The boy’s mother shuffled along behind them to the door. “Excuse me asking,” she said with her bare toothed smile. “I just wondered… will there be any reward attached to this treasure?”
Saracen and MacQuillan returned to find chaos at the General. Military ambulances were blocking the access roads; engines were running and lights blazing while their drivers collected in small groups near the gates. Saracen found Tremaine who told him, “Ward Twenty is full, the County Isolation Unit is full and both the schools are now full. We have nowhere left to put them.”

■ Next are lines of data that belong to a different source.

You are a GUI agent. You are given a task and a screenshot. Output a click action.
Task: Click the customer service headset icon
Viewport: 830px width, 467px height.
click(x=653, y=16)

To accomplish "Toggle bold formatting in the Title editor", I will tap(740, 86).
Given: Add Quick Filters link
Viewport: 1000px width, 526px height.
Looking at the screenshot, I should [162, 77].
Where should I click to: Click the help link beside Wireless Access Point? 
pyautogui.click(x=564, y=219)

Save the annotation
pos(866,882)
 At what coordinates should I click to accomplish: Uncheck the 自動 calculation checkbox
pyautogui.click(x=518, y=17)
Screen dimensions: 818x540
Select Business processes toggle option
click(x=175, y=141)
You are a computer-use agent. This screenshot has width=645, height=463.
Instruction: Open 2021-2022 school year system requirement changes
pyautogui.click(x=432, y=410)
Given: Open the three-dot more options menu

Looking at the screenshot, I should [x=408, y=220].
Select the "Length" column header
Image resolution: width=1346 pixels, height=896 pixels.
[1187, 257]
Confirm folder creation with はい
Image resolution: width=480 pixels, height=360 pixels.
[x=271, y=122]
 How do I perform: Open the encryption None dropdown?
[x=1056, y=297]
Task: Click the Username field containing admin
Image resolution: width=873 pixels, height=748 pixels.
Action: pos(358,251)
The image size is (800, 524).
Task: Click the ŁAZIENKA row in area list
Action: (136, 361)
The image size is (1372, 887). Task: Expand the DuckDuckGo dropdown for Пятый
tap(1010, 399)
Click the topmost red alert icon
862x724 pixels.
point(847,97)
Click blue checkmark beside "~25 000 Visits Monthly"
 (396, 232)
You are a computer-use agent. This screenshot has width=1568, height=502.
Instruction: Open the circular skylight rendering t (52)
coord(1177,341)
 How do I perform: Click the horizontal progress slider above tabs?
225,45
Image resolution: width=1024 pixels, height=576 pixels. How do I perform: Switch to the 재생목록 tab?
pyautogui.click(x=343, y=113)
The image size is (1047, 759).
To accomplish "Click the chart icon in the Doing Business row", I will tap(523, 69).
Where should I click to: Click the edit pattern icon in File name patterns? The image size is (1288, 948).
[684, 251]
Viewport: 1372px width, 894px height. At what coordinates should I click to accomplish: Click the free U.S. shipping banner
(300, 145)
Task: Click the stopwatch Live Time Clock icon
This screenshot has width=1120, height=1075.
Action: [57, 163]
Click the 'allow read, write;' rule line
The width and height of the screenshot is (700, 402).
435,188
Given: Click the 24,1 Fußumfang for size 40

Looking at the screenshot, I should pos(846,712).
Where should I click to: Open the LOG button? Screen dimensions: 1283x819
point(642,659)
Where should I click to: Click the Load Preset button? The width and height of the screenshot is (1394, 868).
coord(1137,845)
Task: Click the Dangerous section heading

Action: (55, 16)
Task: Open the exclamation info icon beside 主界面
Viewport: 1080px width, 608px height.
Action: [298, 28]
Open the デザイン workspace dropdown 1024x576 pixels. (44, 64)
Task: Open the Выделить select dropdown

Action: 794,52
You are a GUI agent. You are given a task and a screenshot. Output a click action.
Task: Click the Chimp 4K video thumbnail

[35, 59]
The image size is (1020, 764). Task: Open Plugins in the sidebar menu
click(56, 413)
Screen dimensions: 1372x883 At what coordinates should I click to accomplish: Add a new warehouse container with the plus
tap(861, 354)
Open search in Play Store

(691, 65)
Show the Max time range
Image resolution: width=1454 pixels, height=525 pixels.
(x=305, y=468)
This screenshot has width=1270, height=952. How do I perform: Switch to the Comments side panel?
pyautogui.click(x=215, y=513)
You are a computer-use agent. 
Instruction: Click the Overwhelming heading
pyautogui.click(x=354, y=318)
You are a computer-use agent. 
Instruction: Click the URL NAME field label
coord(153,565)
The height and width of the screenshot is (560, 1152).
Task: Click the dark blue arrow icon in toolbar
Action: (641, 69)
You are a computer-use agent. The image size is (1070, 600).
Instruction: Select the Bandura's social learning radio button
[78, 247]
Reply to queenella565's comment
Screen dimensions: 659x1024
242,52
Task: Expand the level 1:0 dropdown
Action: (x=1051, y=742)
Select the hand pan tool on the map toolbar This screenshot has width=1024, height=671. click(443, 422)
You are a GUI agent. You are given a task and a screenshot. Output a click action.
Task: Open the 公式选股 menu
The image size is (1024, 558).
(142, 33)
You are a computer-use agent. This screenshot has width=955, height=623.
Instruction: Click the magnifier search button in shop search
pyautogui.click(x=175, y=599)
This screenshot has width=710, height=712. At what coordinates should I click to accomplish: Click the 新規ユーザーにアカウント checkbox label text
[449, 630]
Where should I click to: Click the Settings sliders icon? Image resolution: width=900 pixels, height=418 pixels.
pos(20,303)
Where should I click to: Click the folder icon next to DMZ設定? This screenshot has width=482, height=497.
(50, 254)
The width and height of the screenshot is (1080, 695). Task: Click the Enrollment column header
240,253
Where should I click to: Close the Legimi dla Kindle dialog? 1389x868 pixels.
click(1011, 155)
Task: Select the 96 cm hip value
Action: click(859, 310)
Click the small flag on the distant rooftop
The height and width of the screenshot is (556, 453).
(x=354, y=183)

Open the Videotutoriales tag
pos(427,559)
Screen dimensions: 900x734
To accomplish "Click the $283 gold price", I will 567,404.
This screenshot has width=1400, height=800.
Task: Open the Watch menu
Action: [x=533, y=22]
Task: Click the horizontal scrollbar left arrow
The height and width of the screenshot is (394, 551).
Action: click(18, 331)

“Then we stop admitting,” said Saracen.
“That’s what Saithe said but this is awful,” protested Tremaine. “It’s an admission of defeat and you know what will happen if there is no response from the emergency services when they are called out. The minute people find out that they are on their own it will be every man for himself.”
Saracen nodded grimly.
“Surely Beasdale must know that,” said Tremaine.
“Oh I think he does,” said Saracen quietly.
“Then why doesn’t he get new premises for the sick and bring it volunteer help?”
Saracen avoided the question with one of his own. “How many do we have out there in the ambulances?”
“Eighteen. We can’t just send them back,” pleaded Tremaine.
“We’ll bring them in and keep them in reception for the moment,” said Saracen.
“But…”
“It won’t be for long. There will be that many deaths in the next hour but we cannot admit any more.”
“Then you are admitting defeat too?” asked Tremaine.
“I am facing facts,” said Saracen. He took Tremaine to one side and told him that there would be no antiserum and why not. Tremaine’s will to argue all but evaporated and he sat down, obviously feeling weak at the news. “But the whole town will be wiped out,” he said distantly.
“There’s still a chance that it will burn itself out if we can remove the source of the outbreak,” said Saracen.
“But the Archer woman was the source of the outbreak,” said Tremaine.
“No she wasn’t,” said Saracen. “They got it all wrong.” He told Tremaine about the real source of the disease.
“But why has it never happened before?”
“Because the rat colony was never disturbed before,” said Saracen. “It was only when they started to build the flats on Palmer’s Green that they unwittingly opened up access to the rats.
“Skelmoris Abbey,” muttered Tremaine. “All these years.”
“The Curse of Skelmoris,” said Saracen. “It was plague.”
“Didn’t they burn the place to the ground in the story?” asked Tremaine.
“I suppose the rats survived in the underground cellars and passages,” said Saracen.
“What are you going to do?” asked Tremaine.
“Find the colony and wipe them out.”
“Claire might be able to help there,” said Tremaine. “She has plans of what the abbey was supposed to have looked like.”
Saracen agreed that that could prove invaluable when the time was right.
MacQuillan returned from contacting Beasdale and he and Saracen drove back down to Palmer’s Green. “What did he say when you told him?” asked Saracen.